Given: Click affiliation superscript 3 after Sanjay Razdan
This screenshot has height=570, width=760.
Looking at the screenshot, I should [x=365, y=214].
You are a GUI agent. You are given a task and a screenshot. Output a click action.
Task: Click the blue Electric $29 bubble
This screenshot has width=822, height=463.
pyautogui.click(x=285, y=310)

+-------+

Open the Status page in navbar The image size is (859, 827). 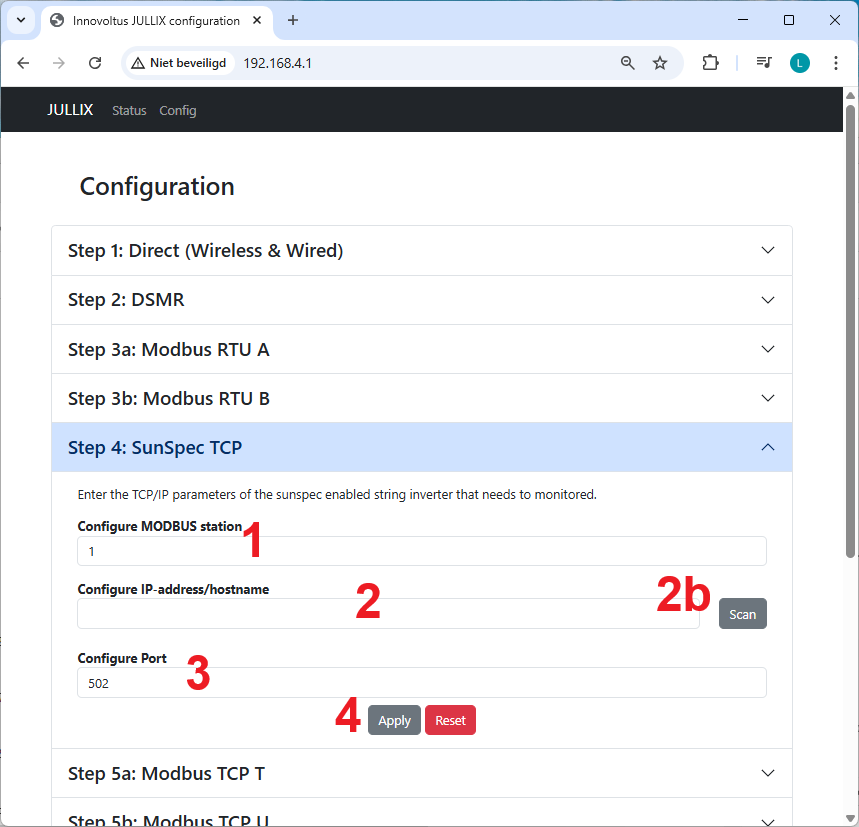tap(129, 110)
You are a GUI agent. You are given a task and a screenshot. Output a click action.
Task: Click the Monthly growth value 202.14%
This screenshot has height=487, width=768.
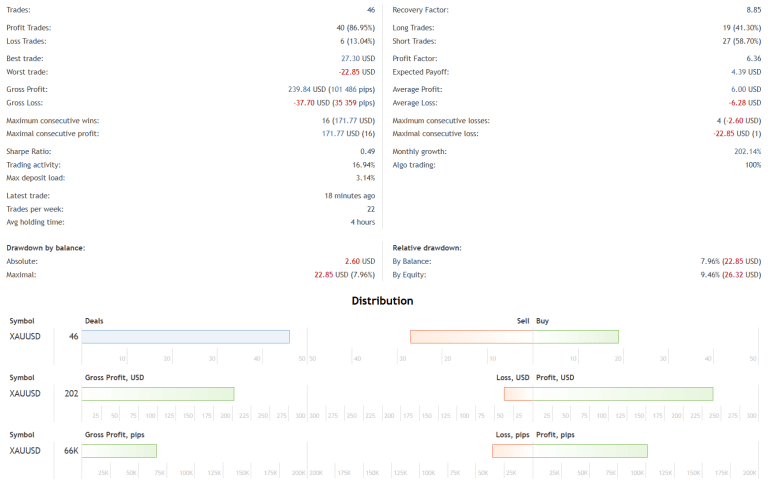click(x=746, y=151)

+-------+

> _What to work on_
Reproducing the whole listing above is not the task. Copy exactly only the lines from the one with "Given: Click affiliation" to the one with "Task: Click the blue Electric $29 bubble", both kept.

> _Answer space_
Given: Click affiliation superscript 3 after Sanjay Razdan
This screenshot has height=570, width=760.
Looking at the screenshot, I should [x=365, y=214].
You are a GUI agent. You are given a task and a screenshot. Output a click action.
Task: Click the blue Electric $29 bubble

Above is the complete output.